In fact, fighting for the ability to deny services to the LGBT community has become a cause célèbre of the religious right. Last year’s Values Voters Summit, one of the more influential annual gatherings of religious conservative activists and politicians, prominently featured the story of an Oregon baker who refused to bake a wedding cake for a lesbian couple and was sued by the state. She ended up shuttering her business rather than accept the requirement to serve LGBT clientele. Earlier that year, then-Governor of Arizona Jan Brewer vetoed her state legislature’s version of the RFRA, which had an explicit purpose to allow businesses to deny services to LGBT clientele. The massive opposition to the Arizona bill from major corporations, sports organizations, and activist groups should have given Gov. Pence some insight into the backlash he would end up facing, but perhaps he simply wasn’t paying attention.

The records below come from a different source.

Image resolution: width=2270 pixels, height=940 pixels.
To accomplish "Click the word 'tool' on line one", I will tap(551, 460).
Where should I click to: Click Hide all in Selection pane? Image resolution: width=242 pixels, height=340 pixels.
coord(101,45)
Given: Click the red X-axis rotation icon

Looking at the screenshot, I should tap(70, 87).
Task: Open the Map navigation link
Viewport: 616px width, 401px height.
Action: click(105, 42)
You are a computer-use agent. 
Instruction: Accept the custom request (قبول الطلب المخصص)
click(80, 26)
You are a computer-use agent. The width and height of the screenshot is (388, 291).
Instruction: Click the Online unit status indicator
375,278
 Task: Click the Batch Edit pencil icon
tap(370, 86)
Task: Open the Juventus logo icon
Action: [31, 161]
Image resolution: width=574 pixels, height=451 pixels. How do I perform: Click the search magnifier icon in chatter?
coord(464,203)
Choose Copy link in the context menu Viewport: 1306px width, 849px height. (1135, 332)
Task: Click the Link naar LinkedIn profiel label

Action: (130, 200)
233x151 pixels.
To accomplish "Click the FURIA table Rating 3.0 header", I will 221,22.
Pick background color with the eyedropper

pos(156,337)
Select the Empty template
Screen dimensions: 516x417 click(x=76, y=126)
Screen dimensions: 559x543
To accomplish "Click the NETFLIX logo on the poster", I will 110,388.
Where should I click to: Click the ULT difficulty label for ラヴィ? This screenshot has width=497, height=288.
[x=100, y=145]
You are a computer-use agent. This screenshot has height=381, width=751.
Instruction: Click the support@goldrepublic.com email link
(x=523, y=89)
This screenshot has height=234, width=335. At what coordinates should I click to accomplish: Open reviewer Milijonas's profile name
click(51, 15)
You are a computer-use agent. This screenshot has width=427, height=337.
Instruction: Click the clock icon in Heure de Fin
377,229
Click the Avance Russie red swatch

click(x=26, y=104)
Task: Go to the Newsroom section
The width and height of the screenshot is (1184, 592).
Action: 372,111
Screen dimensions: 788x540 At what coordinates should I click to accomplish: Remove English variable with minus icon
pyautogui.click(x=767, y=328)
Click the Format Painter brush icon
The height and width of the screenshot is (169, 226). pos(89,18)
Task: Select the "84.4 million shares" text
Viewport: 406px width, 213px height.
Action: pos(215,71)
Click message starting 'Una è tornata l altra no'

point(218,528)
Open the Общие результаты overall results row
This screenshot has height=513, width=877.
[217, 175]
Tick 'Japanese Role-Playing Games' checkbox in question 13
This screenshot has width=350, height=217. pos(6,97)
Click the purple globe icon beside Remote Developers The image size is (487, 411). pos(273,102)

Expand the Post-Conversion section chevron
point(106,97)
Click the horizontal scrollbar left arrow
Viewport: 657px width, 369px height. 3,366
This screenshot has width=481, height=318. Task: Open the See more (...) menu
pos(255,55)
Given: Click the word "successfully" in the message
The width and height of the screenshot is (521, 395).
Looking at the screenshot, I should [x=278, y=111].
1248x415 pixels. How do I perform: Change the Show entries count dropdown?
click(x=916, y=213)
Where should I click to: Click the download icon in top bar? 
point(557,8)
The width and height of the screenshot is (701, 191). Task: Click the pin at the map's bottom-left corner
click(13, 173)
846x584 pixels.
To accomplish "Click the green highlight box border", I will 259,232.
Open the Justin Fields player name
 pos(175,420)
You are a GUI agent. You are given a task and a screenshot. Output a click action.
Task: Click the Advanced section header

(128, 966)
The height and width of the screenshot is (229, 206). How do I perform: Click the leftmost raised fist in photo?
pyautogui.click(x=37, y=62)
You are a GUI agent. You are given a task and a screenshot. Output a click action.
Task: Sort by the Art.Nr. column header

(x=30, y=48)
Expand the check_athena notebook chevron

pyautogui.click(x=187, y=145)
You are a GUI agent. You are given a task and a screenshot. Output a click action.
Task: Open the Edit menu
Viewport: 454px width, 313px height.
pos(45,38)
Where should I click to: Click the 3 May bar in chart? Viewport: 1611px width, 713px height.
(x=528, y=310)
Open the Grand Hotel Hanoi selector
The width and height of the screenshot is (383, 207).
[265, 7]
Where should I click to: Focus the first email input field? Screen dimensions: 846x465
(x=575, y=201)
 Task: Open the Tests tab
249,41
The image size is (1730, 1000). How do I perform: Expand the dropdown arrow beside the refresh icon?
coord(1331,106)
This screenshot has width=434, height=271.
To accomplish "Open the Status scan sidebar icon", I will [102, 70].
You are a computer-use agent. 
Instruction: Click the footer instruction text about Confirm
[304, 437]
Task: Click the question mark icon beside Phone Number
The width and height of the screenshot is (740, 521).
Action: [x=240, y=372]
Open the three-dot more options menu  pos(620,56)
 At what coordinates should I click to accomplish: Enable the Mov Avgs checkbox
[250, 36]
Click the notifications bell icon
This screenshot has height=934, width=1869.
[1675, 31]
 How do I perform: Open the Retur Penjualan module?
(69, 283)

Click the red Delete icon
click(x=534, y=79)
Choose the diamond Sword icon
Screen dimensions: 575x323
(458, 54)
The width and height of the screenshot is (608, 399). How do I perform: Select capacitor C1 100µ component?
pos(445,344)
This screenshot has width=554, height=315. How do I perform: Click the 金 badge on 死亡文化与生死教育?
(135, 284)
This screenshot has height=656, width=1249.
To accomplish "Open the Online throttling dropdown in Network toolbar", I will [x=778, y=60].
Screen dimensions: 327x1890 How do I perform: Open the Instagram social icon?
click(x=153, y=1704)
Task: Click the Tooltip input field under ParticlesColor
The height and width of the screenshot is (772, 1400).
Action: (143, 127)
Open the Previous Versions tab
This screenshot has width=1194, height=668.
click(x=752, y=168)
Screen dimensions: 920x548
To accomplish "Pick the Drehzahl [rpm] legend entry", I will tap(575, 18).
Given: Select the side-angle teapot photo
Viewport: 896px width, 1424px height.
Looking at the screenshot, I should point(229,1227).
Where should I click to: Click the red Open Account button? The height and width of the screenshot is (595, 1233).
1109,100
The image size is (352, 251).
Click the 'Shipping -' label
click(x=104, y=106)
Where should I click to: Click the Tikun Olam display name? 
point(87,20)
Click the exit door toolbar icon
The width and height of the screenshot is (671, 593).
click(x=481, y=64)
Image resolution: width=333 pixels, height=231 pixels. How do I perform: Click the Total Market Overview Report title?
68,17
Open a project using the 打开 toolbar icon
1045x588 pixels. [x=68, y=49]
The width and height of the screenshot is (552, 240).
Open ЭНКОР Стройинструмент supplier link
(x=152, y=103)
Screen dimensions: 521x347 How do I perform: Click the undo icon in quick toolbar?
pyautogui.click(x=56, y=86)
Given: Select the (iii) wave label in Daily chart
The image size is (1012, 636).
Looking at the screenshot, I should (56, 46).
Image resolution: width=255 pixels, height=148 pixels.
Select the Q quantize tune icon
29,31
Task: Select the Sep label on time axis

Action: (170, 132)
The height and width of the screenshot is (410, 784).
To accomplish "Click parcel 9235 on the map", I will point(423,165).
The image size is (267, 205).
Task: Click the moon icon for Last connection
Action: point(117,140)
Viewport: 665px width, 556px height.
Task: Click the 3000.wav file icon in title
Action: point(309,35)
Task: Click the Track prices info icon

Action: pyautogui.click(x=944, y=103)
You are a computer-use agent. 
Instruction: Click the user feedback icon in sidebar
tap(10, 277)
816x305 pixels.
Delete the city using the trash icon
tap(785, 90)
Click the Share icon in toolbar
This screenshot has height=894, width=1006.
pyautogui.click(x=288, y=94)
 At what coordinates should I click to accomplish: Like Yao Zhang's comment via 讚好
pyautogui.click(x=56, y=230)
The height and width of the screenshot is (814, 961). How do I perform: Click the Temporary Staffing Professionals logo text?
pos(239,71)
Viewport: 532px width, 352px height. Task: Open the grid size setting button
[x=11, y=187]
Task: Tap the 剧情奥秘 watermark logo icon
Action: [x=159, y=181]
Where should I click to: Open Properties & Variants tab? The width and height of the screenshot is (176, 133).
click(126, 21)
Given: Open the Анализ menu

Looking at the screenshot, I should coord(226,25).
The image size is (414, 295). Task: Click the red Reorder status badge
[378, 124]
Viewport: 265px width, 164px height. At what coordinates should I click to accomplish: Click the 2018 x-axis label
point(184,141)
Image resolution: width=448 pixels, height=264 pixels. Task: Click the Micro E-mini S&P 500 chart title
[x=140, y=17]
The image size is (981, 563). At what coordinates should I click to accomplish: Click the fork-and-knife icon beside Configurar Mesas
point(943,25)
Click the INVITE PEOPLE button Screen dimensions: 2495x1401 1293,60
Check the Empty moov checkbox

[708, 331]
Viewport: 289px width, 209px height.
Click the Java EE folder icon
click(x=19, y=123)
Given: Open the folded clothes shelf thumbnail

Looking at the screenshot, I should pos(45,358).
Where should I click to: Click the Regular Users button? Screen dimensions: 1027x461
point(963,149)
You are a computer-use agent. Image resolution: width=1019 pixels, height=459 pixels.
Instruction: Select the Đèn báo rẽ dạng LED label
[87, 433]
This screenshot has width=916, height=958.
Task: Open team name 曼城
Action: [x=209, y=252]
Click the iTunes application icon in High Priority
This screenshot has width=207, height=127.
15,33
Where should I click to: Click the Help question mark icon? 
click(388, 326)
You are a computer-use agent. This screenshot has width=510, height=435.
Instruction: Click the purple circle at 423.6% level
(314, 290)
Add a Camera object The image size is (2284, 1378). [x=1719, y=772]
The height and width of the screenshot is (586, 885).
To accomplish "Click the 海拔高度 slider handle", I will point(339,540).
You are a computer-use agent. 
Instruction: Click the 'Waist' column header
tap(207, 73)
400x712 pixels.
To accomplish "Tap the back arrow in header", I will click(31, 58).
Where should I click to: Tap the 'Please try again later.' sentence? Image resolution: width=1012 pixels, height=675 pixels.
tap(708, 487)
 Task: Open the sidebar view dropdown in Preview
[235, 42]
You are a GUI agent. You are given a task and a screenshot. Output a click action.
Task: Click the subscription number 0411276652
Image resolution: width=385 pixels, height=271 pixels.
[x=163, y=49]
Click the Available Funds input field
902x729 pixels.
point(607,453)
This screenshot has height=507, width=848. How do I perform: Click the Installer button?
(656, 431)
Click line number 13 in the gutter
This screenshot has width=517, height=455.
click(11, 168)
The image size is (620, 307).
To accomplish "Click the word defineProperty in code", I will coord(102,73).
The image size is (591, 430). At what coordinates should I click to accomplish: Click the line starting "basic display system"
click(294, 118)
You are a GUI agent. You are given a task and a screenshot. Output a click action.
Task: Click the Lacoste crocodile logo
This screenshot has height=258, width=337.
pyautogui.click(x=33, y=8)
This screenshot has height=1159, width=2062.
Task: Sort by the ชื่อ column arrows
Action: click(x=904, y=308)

But it’s not just the context and timing of the laws that are producing the backlash against the Indiana legislation: the law also differs from the federal version in two important respects. First, the law is specifically written not just to apply to individuals, but also to closely held corporations. The Hobby Lobby decision may have made this superfluous, but the language about businesses seems to give away the intention of the bill. Secondly, unlike the federal version, the Indiana law allows the RFRA to be used as a defense in discrimination suits between private entities rather than in disputes between an individual and the government. Here’s what this means in practice: certain cities in Indiana, such as Indianapolis and South Bend, have anti-discrimination laws on the books that forbid denying services on the basis of sexual orientation. Under the Indiana version of the RFRA, an individual or business sued under those statutes now has the right to claim religious freedom as a legitimate avenue for defense.

So what’s the upshot? Yes, 19 states and the federal government do have legislation that’s similar to what Gov. Pence just signed. But his state’s bill has far more in common with the intentionally discriminatory effort that failed in Arizona than it does with the legislation President Clinton signed 22 years ago. If Pence really didn’t expect the backlash, the only explanation is that he simply wasn’t paying attention.